19 Temmuz 2013 Cuma

Salavât getirmenin dini hükmü nedir?

Bilindiği gibi salavat, Hz. Peygamber (s.a.s.) için okunan ve Allah’ın rahmet ve selamının onun üzerine olması dileğini dile getiren dualara denir. Hz. Peygamber (s.a.s.)’e sevgi, bağlılık ve desteği ifade eden Salavat, salat kelimesinin çoğuludur ve genellikle “Allahümme salli...” diye başlar. Kur’an-ı Kerim’de; “Şüphesiz Allah ve melekleri Peygamber’e salat ediyorlar.

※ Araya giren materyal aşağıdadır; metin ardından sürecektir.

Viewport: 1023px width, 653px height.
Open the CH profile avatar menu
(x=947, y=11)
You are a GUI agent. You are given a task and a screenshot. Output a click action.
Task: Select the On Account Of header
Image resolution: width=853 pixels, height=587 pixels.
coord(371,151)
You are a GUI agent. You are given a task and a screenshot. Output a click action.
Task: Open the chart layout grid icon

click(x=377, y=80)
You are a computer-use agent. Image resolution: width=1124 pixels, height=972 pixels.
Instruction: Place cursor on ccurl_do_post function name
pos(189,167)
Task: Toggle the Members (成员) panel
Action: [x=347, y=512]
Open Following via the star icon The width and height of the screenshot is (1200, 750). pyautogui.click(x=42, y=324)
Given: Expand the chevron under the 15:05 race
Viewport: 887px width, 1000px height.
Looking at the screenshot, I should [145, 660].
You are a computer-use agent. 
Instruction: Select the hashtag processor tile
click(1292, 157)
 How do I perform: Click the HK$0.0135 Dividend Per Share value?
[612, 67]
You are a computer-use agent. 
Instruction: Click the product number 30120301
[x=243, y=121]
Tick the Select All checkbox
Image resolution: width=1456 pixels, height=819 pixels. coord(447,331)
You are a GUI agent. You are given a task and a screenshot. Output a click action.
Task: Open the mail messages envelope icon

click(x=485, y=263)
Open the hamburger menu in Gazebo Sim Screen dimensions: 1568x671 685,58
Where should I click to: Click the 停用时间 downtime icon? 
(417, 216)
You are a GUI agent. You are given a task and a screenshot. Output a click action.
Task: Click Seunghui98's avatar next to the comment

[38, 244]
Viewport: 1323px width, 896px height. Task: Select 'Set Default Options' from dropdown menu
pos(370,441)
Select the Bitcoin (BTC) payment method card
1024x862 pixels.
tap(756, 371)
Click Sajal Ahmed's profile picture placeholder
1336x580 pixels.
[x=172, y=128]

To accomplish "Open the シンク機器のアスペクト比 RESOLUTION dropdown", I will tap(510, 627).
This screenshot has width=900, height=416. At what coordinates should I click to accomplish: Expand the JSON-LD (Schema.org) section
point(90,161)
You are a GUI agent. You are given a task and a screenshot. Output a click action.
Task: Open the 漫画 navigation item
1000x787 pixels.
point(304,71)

Ey iman edenler! Siz de ona salat edin, selam edin.” (Ahzab, 33/56) buyurulmaktadır. İslam alimleri genelde Hz. Peygamber (s.a.s.)’e Allahu Teala’nın salat etmesini rahmet etmesi; meleklerin salat etmesini. şanının yüceltilmesini dilemeleri; müminlerin salat etmesini ise dua etmeleri şeklinde açıklamışlardır. Salavat, Allah’ın Hz. Muhammed (s.a.s.)’e bahşettiği rahmeti ifade ettiği için ona salavat getirmek bu rahmetten pay almayı dilemek demektir. Dolayısıyla, Hz. Muhammede’e (s.a.s.) salavat getirmeye bizim ihtiyacımız çoktur. Hz. Peygamber (s.a.s.)’in “Yanında adım anılıp da bana salavat getirmeyen kimsenin burnu sürtülsün.” (Tirmizi, Daavat, 100) hadisini de bu çerçevede anlamak gerekir. Diğer taraftan Hz. Muhammed (s.a.s.)’den bahsederken daima saygı içinde olmak, bu saygının gereği olarak ona salat ve selam getirmek gerekir. Sonuç olarak İslam alimleri Hz. Muhammed’e salat ve selam getirmenin sünnet olduğunu belirtmişlerdir. Esasen bizler ilgili ayet çerçevesinde (Ahzab, 33/56) ibadet hayatımızın bir parçası olarak Hz. Muhammed’e salat ve selam getirmeli, onun adı anıldığında ona olan saygımızın gereği olarak yine salat ve selam getirmekten geri durmamalıyız.